Data START

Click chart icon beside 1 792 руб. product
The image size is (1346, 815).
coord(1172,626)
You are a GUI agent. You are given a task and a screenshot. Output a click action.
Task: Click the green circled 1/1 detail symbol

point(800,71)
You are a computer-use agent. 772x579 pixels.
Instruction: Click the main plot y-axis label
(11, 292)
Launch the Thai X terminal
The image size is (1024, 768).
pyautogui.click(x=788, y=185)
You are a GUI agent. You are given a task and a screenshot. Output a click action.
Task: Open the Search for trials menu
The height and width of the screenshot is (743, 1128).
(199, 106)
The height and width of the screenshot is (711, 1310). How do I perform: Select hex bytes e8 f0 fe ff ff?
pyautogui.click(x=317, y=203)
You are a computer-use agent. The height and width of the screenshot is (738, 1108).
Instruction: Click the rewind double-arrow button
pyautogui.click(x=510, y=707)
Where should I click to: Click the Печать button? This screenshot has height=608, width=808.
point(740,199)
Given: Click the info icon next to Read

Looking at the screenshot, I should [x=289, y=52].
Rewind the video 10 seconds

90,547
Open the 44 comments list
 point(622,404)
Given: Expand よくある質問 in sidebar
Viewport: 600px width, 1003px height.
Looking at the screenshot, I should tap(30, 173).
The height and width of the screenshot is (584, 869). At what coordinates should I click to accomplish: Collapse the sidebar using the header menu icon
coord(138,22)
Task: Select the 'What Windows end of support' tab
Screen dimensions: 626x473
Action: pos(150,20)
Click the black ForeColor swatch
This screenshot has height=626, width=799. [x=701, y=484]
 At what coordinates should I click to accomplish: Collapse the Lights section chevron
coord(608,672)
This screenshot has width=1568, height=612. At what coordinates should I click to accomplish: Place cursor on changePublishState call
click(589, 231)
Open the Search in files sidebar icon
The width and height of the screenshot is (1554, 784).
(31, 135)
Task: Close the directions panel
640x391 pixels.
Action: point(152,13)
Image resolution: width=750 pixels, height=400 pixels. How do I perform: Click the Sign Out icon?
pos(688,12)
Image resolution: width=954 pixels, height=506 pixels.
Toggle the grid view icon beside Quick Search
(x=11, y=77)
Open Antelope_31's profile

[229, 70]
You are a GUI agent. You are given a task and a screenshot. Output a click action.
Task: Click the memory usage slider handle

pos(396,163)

Data END

(Goal of the exercise)
Reproduce the entries above in full, precisely as written.

(Response)
Click chart icon beside 1 792 руб. product
The image size is (1346, 815).
coord(1172,626)
You are a GUI agent. You are given a task and a screenshot. Output a click action.
Task: Click the green circled 1/1 detail symbol

point(800,71)
You are a computer-use agent. 772x579 pixels.
Instruction: Click the main plot y-axis label
(11, 292)
Launch the Thai X terminal
The image size is (1024, 768).
pyautogui.click(x=788, y=185)
You are a GUI agent. You are given a task and a screenshot. Output a click action.
Task: Open the Search for trials menu
The height and width of the screenshot is (743, 1128).
(199, 106)
The height and width of the screenshot is (711, 1310). How do I perform: Select hex bytes e8 f0 fe ff ff?
pyautogui.click(x=317, y=203)
You are a computer-use agent. The height and width of the screenshot is (738, 1108).
Instruction: Click the rewind double-arrow button
pyautogui.click(x=510, y=707)
Where should I click to: Click the Печать button? This screenshot has height=608, width=808.
point(740,199)
Given: Click the info icon next to Read

Looking at the screenshot, I should [x=289, y=52].
Rewind the video 10 seconds

90,547
Open the 44 comments list
 point(622,404)
Given: Expand よくある質問 in sidebar
Viewport: 600px width, 1003px height.
Looking at the screenshot, I should tap(30, 173).
The height and width of the screenshot is (584, 869). At what coordinates should I click to accomplish: Collapse the sidebar using the header menu icon
coord(138,22)
Task: Select the 'What Windows end of support' tab
Screen dimensions: 626x473
Action: pos(150,20)
Click the black ForeColor swatch
This screenshot has height=626, width=799. [x=701, y=484]
 At what coordinates should I click to accomplish: Collapse the Lights section chevron
coord(608,672)
This screenshot has width=1568, height=612. At what coordinates should I click to accomplish: Place cursor on changePublishState call
click(589, 231)
Open the Search in files sidebar icon
The width and height of the screenshot is (1554, 784).
(31, 135)
Task: Close the directions panel
640x391 pixels.
Action: point(152,13)
Image resolution: width=750 pixels, height=400 pixels. How do I perform: Click the Sign Out icon?
pos(688,12)
Image resolution: width=954 pixels, height=506 pixels.
Toggle the grid view icon beside Quick Search
(x=11, y=77)
Open Antelope_31's profile

[229, 70]
You are a GUI agent. You are given a task and a screenshot. Output a click action.
Task: Click the memory usage slider handle

pos(396,163)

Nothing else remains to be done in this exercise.